• [Exercise inputs]:
----------------------------------------

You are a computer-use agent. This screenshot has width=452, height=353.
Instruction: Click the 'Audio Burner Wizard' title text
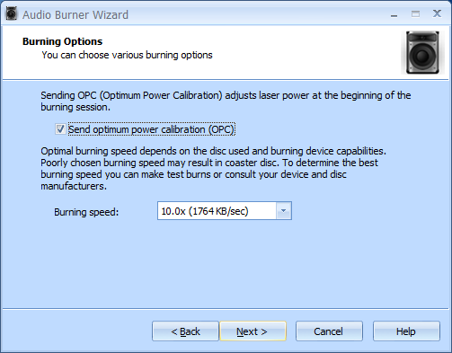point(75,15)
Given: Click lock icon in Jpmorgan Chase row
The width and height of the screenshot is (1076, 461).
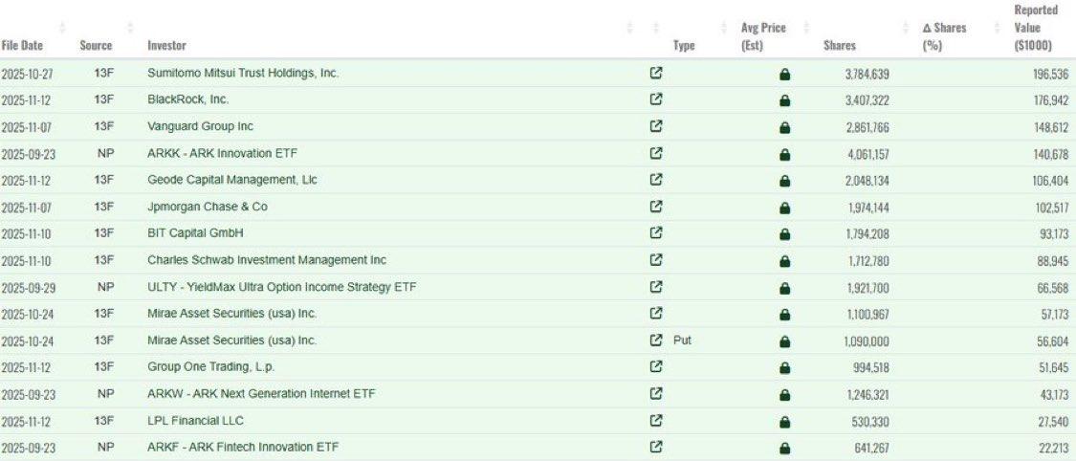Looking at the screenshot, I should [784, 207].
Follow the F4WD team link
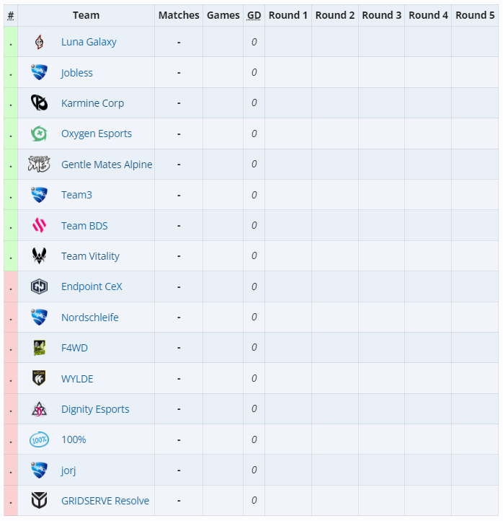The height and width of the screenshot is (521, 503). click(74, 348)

----------------------------------------

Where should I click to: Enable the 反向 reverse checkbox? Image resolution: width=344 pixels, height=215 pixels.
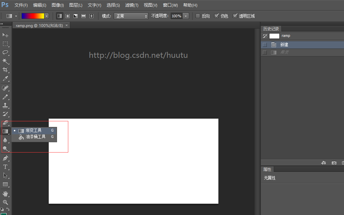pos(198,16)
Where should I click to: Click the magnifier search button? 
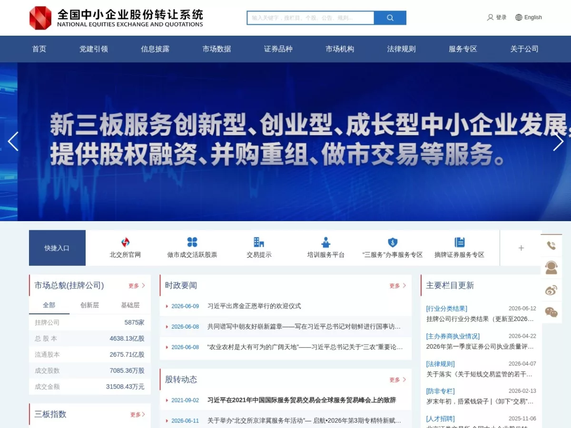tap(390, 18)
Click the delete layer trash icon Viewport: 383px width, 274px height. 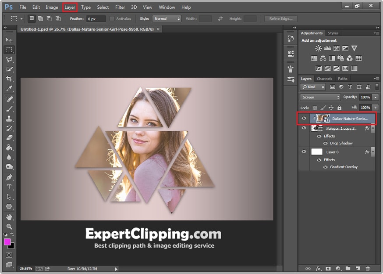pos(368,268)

----------------------------------------

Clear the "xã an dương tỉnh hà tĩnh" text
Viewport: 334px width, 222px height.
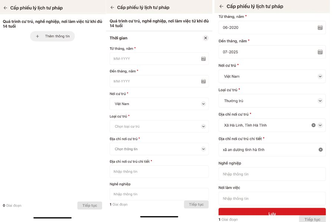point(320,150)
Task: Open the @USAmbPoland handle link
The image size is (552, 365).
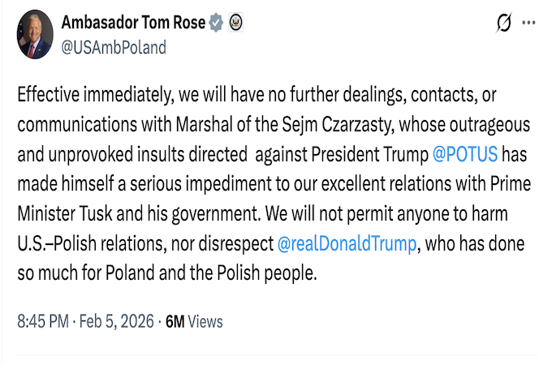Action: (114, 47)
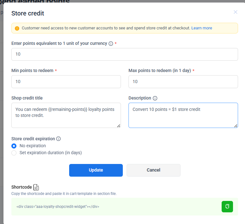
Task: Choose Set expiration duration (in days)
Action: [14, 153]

----------------------------------------

• [Task prompt]: Format the material from the line containing "You are a computer-use" through the line containing "The height and" as a JSON list of strings, one string per line, with blank lines omitted and pictures left out.

• [Response to the task]:
[
  "You are a computer-use agent. This screenshot has width=452, height=353.",
  "Instruction: Click the 'Audio Burner Wizard' title text",
  "point(75,15)",
  "Given: Click lock icon in Jpmorgan Chase row",
  "The width and height of the screenshot is (1076, 461).",
  "Looking at the screenshot, I should [784, 207].",
  "Follow the F4WD team link",
  "The height and width of the screenshot is (521, 503). click(74, 348)"
]